[Stored items]
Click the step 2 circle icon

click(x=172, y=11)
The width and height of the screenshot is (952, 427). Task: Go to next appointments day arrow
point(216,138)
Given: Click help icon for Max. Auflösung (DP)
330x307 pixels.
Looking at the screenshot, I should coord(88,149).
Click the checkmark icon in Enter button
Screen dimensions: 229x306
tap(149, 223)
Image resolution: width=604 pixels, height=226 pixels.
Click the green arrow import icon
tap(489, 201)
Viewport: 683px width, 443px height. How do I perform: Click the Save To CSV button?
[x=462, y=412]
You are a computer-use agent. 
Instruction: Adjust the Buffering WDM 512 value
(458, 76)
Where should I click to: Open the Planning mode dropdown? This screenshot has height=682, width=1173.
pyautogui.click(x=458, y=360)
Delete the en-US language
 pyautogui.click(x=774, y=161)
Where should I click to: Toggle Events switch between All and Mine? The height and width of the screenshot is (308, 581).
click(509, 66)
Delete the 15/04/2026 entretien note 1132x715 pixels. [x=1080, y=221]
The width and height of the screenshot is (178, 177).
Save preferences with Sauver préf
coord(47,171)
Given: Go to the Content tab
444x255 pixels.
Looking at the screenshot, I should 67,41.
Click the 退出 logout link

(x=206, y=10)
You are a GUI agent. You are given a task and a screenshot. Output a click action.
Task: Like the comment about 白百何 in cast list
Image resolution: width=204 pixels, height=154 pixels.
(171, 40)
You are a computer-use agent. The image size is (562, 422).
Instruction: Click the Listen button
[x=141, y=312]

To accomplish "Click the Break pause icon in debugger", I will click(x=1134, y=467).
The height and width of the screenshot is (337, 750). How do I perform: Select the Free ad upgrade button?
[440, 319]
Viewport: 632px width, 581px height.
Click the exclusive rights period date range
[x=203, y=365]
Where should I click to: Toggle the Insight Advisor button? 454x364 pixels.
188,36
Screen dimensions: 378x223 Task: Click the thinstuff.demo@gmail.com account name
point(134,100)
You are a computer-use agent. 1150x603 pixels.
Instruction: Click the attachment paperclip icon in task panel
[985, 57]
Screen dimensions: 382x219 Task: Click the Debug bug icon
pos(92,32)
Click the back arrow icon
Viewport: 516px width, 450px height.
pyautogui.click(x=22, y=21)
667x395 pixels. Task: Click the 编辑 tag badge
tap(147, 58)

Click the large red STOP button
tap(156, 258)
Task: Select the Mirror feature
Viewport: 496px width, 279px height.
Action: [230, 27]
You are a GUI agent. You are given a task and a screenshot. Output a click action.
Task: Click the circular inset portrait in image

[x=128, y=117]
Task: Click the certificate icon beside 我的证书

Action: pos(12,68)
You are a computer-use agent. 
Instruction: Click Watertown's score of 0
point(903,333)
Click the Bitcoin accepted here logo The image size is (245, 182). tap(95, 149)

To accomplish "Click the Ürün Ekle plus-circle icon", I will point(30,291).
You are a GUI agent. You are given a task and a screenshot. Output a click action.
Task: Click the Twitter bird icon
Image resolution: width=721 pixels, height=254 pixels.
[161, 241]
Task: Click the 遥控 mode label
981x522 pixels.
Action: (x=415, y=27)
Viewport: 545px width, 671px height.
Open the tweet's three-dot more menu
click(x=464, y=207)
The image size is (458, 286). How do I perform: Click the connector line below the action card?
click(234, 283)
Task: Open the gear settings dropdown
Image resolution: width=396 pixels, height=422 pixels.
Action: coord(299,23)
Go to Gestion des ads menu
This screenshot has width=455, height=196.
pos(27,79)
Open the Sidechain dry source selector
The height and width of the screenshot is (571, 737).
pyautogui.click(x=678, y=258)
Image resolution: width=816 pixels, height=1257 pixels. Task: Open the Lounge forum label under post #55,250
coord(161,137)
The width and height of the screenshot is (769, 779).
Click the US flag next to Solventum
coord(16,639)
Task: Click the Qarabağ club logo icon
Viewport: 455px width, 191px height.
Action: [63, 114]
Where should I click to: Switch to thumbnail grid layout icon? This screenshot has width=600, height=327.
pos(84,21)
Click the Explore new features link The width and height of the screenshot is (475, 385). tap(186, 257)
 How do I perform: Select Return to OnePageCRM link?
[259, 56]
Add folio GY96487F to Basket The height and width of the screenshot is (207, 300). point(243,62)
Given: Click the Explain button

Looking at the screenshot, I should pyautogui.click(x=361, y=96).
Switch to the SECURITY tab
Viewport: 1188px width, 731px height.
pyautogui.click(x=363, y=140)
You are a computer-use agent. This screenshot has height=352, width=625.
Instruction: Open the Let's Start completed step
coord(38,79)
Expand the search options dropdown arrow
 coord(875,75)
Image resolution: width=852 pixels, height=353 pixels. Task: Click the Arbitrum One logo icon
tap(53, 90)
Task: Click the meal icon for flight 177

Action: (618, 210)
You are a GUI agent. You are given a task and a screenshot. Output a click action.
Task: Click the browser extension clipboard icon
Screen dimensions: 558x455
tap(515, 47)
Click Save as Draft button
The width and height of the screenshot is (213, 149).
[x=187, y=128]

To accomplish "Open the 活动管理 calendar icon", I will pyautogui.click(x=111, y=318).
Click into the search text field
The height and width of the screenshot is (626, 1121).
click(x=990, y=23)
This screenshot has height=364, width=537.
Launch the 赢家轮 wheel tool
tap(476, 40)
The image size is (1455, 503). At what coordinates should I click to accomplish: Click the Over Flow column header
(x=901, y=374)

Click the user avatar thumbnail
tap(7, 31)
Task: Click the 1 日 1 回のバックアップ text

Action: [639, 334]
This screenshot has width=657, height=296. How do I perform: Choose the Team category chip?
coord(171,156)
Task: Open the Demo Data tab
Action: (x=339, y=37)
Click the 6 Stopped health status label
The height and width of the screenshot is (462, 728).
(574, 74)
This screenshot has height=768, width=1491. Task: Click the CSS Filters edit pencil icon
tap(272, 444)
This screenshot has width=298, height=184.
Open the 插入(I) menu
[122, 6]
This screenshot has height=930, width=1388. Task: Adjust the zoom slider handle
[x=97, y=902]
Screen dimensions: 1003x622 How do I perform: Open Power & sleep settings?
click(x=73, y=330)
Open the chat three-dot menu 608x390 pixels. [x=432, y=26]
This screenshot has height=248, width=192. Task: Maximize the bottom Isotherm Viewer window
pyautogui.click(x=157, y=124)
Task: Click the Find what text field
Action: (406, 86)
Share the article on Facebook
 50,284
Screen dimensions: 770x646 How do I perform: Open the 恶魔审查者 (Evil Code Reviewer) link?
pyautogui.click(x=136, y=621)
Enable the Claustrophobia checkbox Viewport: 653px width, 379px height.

• Your task:
Give the entries again exactly, every one.

• Answer for the task:
Click the step 2 circle icon

click(x=172, y=11)
The width and height of the screenshot is (952, 427). Task: Go to next appointments day arrow
point(216,138)
Given: Click help icon for Max. Auflösung (DP)
330x307 pixels.
Looking at the screenshot, I should coord(88,149).
Click the checkmark icon in Enter button
Screen dimensions: 229x306
tap(149, 223)
Image resolution: width=604 pixels, height=226 pixels.
Click the green arrow import icon
tap(489, 201)
Viewport: 683px width, 443px height. How do I perform: Click the Save To CSV button?
[x=462, y=412]
You are a computer-use agent. 
Instruction: Adjust the Buffering WDM 512 value
(458, 76)
Where should I click to: Open the Planning mode dropdown? This screenshot has height=682, width=1173.
pyautogui.click(x=458, y=360)
Delete the en-US language
 pyautogui.click(x=774, y=161)
Where should I click to: Toggle Events switch between All and Mine? The height and width of the screenshot is (308, 581).
click(509, 66)
Delete the 15/04/2026 entretien note 1132x715 pixels. [x=1080, y=221]
The width and height of the screenshot is (178, 177).
Save preferences with Sauver préf
coord(47,171)
Given: Go to the Content tab
444x255 pixels.
Looking at the screenshot, I should 67,41.
Click the 退出 logout link

(x=206, y=10)
You are a GUI agent. You are given a task and a screenshot. Output a click action.
Task: Like the comment about 白百何 in cast list
Image resolution: width=204 pixels, height=154 pixels.
(171, 40)
You are a computer-use agent. The image size is (562, 422).
Instruction: Click the Listen button
[x=141, y=312]

To accomplish "Click the Break pause icon in debugger", I will click(x=1134, y=467).
The height and width of the screenshot is (337, 750). How do I perform: Select the Free ad upgrade button?
[440, 319]
Viewport: 632px width, 581px height.
Click the exclusive rights period date range
[x=203, y=365]
Where should I click to: Toggle the Insight Advisor button? 454x364 pixels.
188,36
Screen dimensions: 378x223 Task: Click the thinstuff.demo@gmail.com account name
point(134,100)
You are a computer-use agent. 1150x603 pixels.
Instruction: Click the attachment paperclip icon in task panel
[985, 57]
Screen dimensions: 382x219 Task: Click the Debug bug icon
pos(92,32)
Click the back arrow icon
Viewport: 516px width, 450px height.
pyautogui.click(x=22, y=21)
667x395 pixels. Task: Click the 编辑 tag badge
tap(147, 58)

Click the large red STOP button
tap(156, 258)
Task: Select the Mirror feature
Viewport: 496px width, 279px height.
Action: [230, 27]
You are a GUI agent. You are given a task and a screenshot. Output a click action.
Task: Click the circular inset portrait in image

[x=128, y=117]
Task: Click the certificate icon beside 我的证书

Action: pos(12,68)
You are a computer-use agent. 
Instruction: Click Watertown's score of 0
point(903,333)
Click the Bitcoin accepted here logo The image size is (245, 182). tap(95, 149)

To accomplish "Click the Ürün Ekle plus-circle icon", I will point(30,291).
You are a GUI agent. You are given a task and a screenshot. Output a click action.
Task: Click the Twitter bird icon
Image resolution: width=721 pixels, height=254 pixels.
[161, 241]
Task: Click the 遥控 mode label
981x522 pixels.
Action: (x=415, y=27)
Viewport: 545px width, 671px height.
Open the tweet's three-dot more menu
click(x=464, y=207)
The image size is (458, 286). How do I perform: Click the connector line below the action card?
click(234, 283)
Task: Open the gear settings dropdown
Image resolution: width=396 pixels, height=422 pixels.
Action: coord(299,23)
Go to Gestion des ads menu
This screenshot has width=455, height=196.
pos(27,79)
Open the Sidechain dry source selector
The height and width of the screenshot is (571, 737).
pyautogui.click(x=678, y=258)
Image resolution: width=816 pixels, height=1257 pixels. Task: Open the Lounge forum label under post #55,250
coord(161,137)
The width and height of the screenshot is (769, 779).
Click the US flag next to Solventum
coord(16,639)
Task: Click the Qarabağ club logo icon
Viewport: 455px width, 191px height.
Action: [63, 114]
Where should I click to: Switch to thumbnail grid layout icon? This screenshot has width=600, height=327.
pos(84,21)
Click the Explore new features link The width and height of the screenshot is (475, 385). tap(186, 257)
 How do I perform: Select Return to OnePageCRM link?
[259, 56]
Add folio GY96487F to Basket The height and width of the screenshot is (207, 300). point(243,62)
Given: Click the Explain button

Looking at the screenshot, I should pyautogui.click(x=361, y=96).
Switch to the SECURITY tab
Viewport: 1188px width, 731px height.
pyautogui.click(x=363, y=140)
You are a computer-use agent. This screenshot has height=352, width=625.
Instruction: Open the Let's Start completed step
coord(38,79)
Expand the search options dropdown arrow
 coord(875,75)
Image resolution: width=852 pixels, height=353 pixels. Task: Click the Arbitrum One logo icon
tap(53, 90)
Task: Click the meal icon for flight 177

Action: (618, 210)
You are a GUI agent. You are given a task and a screenshot. Output a click action.
Task: Click the browser extension clipboard icon
Screen dimensions: 558x455
tap(515, 47)
Click Save as Draft button
The width and height of the screenshot is (213, 149).
[x=187, y=128]

To accomplish "Open the 活动管理 calendar icon", I will pyautogui.click(x=111, y=318).
Click into the search text field
The height and width of the screenshot is (626, 1121).
click(x=990, y=23)
This screenshot has height=364, width=537.
Launch the 赢家轮 wheel tool
tap(476, 40)
The image size is (1455, 503). At what coordinates should I click to accomplish: Click the Over Flow column header
(x=901, y=374)

Click the user avatar thumbnail
tap(7, 31)
Task: Click the 1 日 1 回のバックアップ text

Action: [639, 334]
This screenshot has width=657, height=296. How do I perform: Choose the Team category chip?
coord(171,156)
Task: Open the Demo Data tab
Action: (x=339, y=37)
Click the 6 Stopped health status label
The height and width of the screenshot is (462, 728).
(574, 74)
This screenshot has height=768, width=1491. Task: Click the CSS Filters edit pencil icon
tap(272, 444)
This screenshot has width=298, height=184.
Open the 插入(I) menu
[122, 6]
This screenshot has height=930, width=1388. Task: Adjust the zoom slider handle
[x=97, y=902]
Screen dimensions: 1003x622 How do I perform: Open Power & sleep settings?
click(x=73, y=330)
Open the chat three-dot menu 608x390 pixels. [x=432, y=26]
This screenshot has height=248, width=192. Task: Maximize the bottom Isotherm Viewer window
pyautogui.click(x=157, y=124)
Task: Click the Find what text field
Action: (406, 86)
Share the article on Facebook
 50,284
Screen dimensions: 770x646 How do I perform: Open the 恶魔审查者 (Evil Code Reviewer) link?
pyautogui.click(x=136, y=621)
Enable the Claustrophobia checkbox Viewport: 653px width, 379px height.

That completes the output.